TEXT TO READ |
═══
RIYADH, PLEASE PASS TO DHAHRAN; PARIS FOR ZEYA; LONDON FOR
TSOU; DEPARTMENT FOR NEA/ARP AND DRL/IRF

SIPDIS

E.O. 12958: DECL: 04/30/2016
TAGS: KIRF PGOV PHUM SA SOCI
SUBJECT: FACING DECLINE, ONCE LARGE GREEK ORTHODOX
COMMUNITY PERSISTS IN RELIGIOUS PRACTICE

REF: A. JEDDAH 00237

B. JEDDAH 00308

C. JEDDAH 00328

Classified By: Consul General Tatiana C. Gfoeller for reasons 1.4 (b) a
nd (d).



1. (C) As part of the Consulate's ongoing efforts to conduct
a long-term inquiry into Christian worship in Jeddah, the
Consul General attended a Greek Orthodox Easter liturgy (the
Orthodox mass) on April 23 held at the Greek Community
Compound in Jeddah (see reftels). Hosted by the Greek Consul
General Dimitrios Zazoritis, the service included
approximately 200 worshippers, ranging from the elderly to
small children. Throughout the event, parishioners lamented
the decline of the Greek presence in Jeddah, which had once
numbered several thousand, to a mere 500. This was
attributed to the exodus of large numbers of expats following
the terrorist attacks of recent years. Of particular concern
to attendees was the closure of the compound's school, which
had also served as a church where weekly liturgies were held
by the principal, an ordained Orthodox priest. After the
lack of students made continued operation of the school
untenable, the priest returned to his native Greek island,
and, utilizing the tithing he had accumulated in Jeddah,
opened a grocery store. (NOTE: The practice of having a job
outside the clergy is common among Orthodox priests, who
often do not receive any monetary compensation from their
parish in exchange for their services.)



2. (C) According to parishioners, the difficulty in securing
entry permission for priests solely for major religious
celebrations has become increasingly prohibitive. Many
alluded to the fact that Father George, who presided over
this year's Easter celebration, had to be "smuggled" in from
Athens, though no additional information was disclosed.
═══
Records of locating words and elements
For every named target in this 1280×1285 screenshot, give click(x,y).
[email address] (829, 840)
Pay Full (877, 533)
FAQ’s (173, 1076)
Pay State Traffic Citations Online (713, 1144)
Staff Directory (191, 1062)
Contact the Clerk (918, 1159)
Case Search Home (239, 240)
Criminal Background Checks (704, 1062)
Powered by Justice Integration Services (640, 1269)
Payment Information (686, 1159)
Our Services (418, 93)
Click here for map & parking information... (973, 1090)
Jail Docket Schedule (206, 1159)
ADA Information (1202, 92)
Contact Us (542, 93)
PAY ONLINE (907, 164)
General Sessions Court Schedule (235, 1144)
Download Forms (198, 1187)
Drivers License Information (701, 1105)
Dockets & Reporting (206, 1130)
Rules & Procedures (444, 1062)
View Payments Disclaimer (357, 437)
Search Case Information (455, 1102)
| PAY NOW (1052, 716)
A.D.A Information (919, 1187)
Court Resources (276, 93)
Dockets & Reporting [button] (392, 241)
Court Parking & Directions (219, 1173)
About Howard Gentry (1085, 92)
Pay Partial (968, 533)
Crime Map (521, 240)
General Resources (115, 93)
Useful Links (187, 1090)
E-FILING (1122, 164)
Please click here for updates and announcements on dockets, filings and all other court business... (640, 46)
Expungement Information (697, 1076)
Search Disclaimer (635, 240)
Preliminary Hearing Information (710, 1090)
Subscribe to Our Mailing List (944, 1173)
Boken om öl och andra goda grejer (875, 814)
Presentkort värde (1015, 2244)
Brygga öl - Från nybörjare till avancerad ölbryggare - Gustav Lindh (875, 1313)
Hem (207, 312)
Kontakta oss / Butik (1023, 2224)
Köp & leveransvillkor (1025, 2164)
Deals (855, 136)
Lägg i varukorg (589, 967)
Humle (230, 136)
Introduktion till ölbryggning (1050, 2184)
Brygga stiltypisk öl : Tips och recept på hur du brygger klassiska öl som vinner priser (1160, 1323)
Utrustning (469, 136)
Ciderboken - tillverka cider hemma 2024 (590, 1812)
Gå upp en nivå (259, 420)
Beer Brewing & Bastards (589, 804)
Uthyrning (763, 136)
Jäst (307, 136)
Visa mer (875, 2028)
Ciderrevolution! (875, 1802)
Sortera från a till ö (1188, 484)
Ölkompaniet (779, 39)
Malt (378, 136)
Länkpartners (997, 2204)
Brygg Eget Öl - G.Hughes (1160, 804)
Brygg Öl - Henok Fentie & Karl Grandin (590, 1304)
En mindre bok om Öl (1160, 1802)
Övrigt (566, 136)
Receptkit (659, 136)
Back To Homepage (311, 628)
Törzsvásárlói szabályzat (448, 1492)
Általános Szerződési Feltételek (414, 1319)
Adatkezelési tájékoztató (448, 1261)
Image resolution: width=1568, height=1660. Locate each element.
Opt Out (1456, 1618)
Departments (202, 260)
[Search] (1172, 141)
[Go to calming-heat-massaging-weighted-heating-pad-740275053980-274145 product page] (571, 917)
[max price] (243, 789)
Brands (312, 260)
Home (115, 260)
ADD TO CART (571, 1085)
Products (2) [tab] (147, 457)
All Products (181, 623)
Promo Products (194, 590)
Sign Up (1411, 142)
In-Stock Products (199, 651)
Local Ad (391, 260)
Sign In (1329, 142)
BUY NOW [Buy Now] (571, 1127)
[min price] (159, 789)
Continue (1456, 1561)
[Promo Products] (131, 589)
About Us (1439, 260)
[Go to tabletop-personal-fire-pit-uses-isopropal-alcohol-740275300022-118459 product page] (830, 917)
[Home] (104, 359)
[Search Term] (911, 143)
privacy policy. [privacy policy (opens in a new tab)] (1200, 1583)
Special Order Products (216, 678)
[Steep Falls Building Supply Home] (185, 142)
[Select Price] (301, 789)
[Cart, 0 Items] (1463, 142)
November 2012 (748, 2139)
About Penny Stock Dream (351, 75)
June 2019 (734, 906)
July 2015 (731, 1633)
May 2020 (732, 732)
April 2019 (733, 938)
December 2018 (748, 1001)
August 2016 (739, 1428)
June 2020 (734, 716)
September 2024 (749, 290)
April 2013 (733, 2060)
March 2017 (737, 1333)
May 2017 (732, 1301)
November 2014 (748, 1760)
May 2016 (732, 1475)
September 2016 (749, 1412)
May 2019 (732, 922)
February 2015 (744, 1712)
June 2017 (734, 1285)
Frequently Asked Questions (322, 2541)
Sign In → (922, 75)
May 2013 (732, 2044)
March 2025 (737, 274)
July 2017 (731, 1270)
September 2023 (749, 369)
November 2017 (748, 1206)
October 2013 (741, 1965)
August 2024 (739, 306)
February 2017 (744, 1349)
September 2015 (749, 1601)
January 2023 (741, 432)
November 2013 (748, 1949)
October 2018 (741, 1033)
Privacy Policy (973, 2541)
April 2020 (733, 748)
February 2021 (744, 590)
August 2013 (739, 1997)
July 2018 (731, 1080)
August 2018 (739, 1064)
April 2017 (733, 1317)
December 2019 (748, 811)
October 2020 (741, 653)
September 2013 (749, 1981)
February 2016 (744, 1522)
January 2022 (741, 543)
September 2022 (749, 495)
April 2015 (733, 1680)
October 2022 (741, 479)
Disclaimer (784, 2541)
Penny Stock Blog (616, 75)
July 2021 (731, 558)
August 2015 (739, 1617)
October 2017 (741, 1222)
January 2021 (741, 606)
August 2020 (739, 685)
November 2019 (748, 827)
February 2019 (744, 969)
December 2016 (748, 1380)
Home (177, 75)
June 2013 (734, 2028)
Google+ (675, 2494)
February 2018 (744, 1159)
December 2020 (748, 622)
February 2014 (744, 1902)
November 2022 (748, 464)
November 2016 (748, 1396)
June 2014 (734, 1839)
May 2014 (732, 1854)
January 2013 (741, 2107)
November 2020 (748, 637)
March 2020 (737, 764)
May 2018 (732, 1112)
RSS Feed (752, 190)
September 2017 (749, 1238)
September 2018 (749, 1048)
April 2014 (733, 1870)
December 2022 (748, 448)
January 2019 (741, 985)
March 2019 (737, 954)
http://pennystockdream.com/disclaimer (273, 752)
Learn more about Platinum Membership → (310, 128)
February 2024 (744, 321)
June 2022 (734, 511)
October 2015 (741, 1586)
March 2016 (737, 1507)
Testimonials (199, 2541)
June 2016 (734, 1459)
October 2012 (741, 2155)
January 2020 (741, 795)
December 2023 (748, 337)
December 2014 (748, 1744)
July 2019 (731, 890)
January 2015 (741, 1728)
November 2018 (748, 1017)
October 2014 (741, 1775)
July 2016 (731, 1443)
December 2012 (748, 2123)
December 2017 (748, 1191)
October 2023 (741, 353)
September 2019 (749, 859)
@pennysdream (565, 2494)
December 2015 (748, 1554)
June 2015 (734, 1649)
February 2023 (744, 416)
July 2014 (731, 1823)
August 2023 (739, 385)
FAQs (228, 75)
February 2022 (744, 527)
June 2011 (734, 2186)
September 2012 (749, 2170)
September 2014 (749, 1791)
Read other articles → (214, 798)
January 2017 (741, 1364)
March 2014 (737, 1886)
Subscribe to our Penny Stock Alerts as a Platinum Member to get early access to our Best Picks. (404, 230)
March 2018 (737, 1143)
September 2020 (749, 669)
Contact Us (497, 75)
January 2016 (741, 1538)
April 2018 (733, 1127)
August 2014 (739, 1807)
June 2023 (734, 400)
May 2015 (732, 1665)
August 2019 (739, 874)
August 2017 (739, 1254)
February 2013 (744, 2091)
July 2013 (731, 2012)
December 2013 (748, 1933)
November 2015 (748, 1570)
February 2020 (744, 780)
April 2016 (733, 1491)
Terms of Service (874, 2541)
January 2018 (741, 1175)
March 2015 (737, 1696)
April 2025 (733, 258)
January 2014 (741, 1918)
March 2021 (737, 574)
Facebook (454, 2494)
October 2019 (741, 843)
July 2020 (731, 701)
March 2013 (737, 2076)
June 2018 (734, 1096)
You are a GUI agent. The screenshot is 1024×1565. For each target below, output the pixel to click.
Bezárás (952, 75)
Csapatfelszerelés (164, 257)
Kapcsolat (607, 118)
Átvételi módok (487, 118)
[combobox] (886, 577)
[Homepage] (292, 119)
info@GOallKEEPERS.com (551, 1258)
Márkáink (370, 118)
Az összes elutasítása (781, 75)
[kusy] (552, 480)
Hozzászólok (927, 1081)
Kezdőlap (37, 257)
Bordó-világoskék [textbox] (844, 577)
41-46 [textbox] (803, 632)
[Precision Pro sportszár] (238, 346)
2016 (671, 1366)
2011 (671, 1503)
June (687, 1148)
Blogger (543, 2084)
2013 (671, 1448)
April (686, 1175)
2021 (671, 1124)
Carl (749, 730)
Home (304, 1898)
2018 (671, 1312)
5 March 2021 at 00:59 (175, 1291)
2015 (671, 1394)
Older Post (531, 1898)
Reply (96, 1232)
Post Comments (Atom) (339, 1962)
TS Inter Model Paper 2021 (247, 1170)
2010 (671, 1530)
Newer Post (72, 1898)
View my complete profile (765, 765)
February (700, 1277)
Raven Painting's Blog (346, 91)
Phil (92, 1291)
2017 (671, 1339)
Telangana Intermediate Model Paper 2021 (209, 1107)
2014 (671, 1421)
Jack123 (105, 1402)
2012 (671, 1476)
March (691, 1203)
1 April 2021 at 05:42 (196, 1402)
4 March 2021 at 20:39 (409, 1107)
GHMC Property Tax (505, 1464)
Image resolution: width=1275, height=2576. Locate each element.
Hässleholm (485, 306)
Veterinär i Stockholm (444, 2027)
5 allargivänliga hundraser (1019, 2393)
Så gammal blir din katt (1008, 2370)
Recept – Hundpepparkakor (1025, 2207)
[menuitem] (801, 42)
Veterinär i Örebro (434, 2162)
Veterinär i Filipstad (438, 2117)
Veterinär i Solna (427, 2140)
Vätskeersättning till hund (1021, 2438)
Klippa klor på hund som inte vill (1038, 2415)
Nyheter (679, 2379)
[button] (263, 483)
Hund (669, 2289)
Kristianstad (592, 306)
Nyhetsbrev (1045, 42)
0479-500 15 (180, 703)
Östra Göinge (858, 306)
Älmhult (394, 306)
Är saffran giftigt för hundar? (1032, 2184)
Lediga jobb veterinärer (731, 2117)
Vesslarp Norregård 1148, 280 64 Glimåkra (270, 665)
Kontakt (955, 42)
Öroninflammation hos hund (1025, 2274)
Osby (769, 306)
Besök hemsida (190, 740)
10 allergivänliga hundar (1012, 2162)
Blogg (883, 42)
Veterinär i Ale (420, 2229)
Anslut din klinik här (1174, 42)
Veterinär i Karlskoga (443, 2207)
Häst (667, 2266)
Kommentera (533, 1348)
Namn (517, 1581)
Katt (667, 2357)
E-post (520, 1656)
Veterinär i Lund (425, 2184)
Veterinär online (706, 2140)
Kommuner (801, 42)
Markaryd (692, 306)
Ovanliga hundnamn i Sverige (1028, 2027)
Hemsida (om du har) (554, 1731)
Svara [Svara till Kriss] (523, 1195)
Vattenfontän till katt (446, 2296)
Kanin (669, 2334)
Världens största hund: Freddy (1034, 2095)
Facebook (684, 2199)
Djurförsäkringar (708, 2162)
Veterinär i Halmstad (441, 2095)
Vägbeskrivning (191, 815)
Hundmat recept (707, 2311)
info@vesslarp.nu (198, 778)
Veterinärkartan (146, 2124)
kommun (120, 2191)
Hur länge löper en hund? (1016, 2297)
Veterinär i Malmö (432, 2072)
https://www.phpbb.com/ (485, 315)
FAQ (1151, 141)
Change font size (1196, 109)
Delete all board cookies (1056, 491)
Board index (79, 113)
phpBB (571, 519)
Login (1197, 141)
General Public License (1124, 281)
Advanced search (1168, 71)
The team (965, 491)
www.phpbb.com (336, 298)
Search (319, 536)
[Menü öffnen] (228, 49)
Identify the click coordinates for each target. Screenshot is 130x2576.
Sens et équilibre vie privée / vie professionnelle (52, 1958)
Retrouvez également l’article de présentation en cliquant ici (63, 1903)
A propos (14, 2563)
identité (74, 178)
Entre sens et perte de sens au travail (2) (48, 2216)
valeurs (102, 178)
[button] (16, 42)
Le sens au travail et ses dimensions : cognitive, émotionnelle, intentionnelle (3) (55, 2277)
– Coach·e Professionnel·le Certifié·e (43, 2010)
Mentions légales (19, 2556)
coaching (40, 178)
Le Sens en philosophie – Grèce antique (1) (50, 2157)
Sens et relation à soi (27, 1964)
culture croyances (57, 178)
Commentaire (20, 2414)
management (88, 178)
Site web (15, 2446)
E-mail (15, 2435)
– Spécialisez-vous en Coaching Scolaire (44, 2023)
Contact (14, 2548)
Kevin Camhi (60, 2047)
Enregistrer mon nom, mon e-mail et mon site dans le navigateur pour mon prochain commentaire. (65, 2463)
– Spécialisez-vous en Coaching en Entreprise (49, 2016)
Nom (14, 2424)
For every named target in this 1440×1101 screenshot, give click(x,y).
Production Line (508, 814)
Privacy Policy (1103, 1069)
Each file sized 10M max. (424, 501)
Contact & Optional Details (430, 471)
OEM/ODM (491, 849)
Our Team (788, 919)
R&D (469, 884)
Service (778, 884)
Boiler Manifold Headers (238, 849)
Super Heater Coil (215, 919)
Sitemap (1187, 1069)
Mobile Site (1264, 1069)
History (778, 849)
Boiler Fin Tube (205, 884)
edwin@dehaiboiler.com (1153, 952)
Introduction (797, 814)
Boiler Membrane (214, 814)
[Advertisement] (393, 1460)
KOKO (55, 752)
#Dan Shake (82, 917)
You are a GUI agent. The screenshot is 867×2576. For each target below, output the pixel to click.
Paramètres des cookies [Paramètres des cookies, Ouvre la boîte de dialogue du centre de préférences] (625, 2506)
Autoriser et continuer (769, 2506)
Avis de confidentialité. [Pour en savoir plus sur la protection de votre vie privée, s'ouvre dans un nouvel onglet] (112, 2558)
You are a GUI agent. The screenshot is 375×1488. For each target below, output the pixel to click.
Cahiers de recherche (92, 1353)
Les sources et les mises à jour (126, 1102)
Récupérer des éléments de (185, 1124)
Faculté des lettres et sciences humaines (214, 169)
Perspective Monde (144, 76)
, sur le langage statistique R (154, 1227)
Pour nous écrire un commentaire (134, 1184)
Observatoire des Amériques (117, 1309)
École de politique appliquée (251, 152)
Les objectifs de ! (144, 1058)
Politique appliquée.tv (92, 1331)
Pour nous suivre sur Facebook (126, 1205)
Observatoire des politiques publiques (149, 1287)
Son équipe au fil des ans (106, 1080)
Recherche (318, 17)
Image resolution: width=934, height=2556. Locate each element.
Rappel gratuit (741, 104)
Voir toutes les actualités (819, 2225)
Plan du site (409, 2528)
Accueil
═══
SHORT TASK |
In the report on the Greek Orthodox community in Jeddah, what did the school's principal open after returning to his native Greek island?

WRITTEN SOLUTION |
A grocery store.